Northern Trust in Patent Bid for Cross-Border Pension Pools

February 26, 2007
Chris Kentouris
Senior International Editor

Northern Trust Corp. said that it has filed a request for a patent for a methodology it hopes will give it a competitive edge in servicing "tax-transparent" cross-border pension fund pooling vehicles.

The filing with the U.S. Patent and Trademark Office, one of the latest of numerous and at times controversial patents to come to light in financial industry business methods and processes, was made in August 2005. Northern Trust disclosed it only this month, citing its "imminent publication." The Chicago-based bank has also filed a request under the Patent Cooperation Treaty, which would give it a "passport" for quick approval in over 100 other countries.

Business-method patents like this have accelerated since a 1998 court case paved the way for a State Street Corp. patent on the "hub and spoke" approach to mutual fund management. A year ago, Bank of New York Co. reported getting a U.K. patent and made a U.S. filing for "a two-way electronic messaging interface model that facilitates communication between investment managers and custodian banks" (Securities Industry News, Jan. 23, 2006).

In its filing, Northern Trust describes what it says are innovations in fund administration, custody and securities lending that will allow multinational corporations and investment managers to pool pension assets from multiple country plans to achieve efficient management and appropriate risk control while taking advantage of favorable tax treaties. "The methods and systems" will allow for income to be taxed separately and according to the investor's tax treaties, along with transaction splitting and rebalancing, investor-level tracking for capital gains and holdings reporting, and a blended tax rate for securities lending transactions, the custody bank said.

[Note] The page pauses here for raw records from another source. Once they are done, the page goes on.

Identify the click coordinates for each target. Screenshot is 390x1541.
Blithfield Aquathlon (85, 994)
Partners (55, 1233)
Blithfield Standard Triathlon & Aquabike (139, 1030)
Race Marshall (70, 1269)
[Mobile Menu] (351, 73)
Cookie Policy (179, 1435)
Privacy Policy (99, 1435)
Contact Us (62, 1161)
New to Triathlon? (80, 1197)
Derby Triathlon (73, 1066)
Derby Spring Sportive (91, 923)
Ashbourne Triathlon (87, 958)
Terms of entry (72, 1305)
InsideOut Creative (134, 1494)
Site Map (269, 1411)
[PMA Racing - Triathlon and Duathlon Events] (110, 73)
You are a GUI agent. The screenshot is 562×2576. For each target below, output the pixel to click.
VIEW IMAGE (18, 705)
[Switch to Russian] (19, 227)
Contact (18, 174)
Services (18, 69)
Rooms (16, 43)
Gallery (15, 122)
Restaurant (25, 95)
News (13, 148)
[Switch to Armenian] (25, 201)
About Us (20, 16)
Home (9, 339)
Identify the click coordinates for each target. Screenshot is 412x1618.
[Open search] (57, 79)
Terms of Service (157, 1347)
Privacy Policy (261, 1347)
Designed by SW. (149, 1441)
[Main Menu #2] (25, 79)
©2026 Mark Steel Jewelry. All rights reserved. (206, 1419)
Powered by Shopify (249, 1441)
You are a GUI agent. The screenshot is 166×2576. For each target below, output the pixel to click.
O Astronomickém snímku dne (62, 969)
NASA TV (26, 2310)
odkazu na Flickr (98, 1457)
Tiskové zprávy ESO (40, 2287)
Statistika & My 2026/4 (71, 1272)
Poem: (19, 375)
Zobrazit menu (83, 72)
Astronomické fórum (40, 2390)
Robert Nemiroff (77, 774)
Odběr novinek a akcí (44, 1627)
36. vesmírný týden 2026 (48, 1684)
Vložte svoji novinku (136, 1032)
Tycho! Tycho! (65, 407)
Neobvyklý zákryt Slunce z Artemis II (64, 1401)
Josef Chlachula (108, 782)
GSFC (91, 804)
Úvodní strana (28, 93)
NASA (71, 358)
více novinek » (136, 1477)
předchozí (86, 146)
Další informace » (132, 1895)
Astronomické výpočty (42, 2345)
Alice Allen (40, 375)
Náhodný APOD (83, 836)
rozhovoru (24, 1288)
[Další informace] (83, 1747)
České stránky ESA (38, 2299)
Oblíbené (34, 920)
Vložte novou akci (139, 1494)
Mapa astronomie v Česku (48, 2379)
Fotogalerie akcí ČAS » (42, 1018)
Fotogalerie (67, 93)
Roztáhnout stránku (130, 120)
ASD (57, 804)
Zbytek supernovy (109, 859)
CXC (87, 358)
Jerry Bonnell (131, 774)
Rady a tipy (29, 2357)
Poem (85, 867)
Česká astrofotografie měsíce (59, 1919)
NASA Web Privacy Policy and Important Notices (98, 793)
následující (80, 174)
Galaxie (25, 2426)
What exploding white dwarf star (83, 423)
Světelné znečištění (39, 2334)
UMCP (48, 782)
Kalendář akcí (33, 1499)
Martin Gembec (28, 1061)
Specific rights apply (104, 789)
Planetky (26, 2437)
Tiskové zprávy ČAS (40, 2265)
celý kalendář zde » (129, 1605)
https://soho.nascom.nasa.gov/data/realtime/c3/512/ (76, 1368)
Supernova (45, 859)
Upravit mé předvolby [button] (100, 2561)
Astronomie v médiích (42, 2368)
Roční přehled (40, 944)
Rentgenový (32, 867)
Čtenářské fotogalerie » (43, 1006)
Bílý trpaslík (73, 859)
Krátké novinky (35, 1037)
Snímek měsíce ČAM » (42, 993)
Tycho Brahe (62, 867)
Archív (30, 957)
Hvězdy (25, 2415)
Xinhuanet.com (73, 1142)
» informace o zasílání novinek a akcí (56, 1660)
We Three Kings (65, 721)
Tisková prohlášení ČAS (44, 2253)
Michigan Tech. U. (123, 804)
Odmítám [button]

"We felt the time and effort of our staff in creating the appropriate technology to support tax-transparent vehicles were worth this level of protection," said Kathleen Dugan, senior product manager for pooling at Northern Trust. "Patenting our methods that enable Northern Trust's successful, tax-transparent, cross-border pooling solution will strengthen the market-leading position we have achieved."

Dugan declined to predict when Northern would obtain the patent office's approval. She said Northern is the only custodian bank that handles pooled pension funds created by multinationals "with investors in multiple markets and investments in multiple markets." Competitors, she said, are either servicing pooled pension funds promoted by investment managers, or "less comprehensive" multinational pension plans.

Various Firsts

State Street confirmed that it was the first custodian bank, in 2004, to win a mandate for a pooled pension fund account sponsored by an investment manager--Deutsche Asset Management. Northern serviced the first pooled pension fund vehicles for multinationals in 2002. But those relied on a global bond strategy and on Irish unit trust legislation that did not allow for tax transparency. In 2005, Northern won the first multinational pooled pension fund accounts, which included equity investments based on new regulations in Ireland and Luxembourg. So far, Northern has garnered $10 billion in tax-transparent, cross-border pooled accounts, representing six clients. Of the clients, three are multinational companies--including Unilever--and three are investment managers.

Multinationals have long contemplated having an investment vehicle that would consolidate pan-regional or global pension management in a single fund. Custodian banks estimate that could save upward of 30 basis points a year in administrative costs alone. Setting up and maintaining multiple pension plans across a range of jurisdictions, each subject to indigenous regulations and requiring local personnel, poses operational and tax challenges.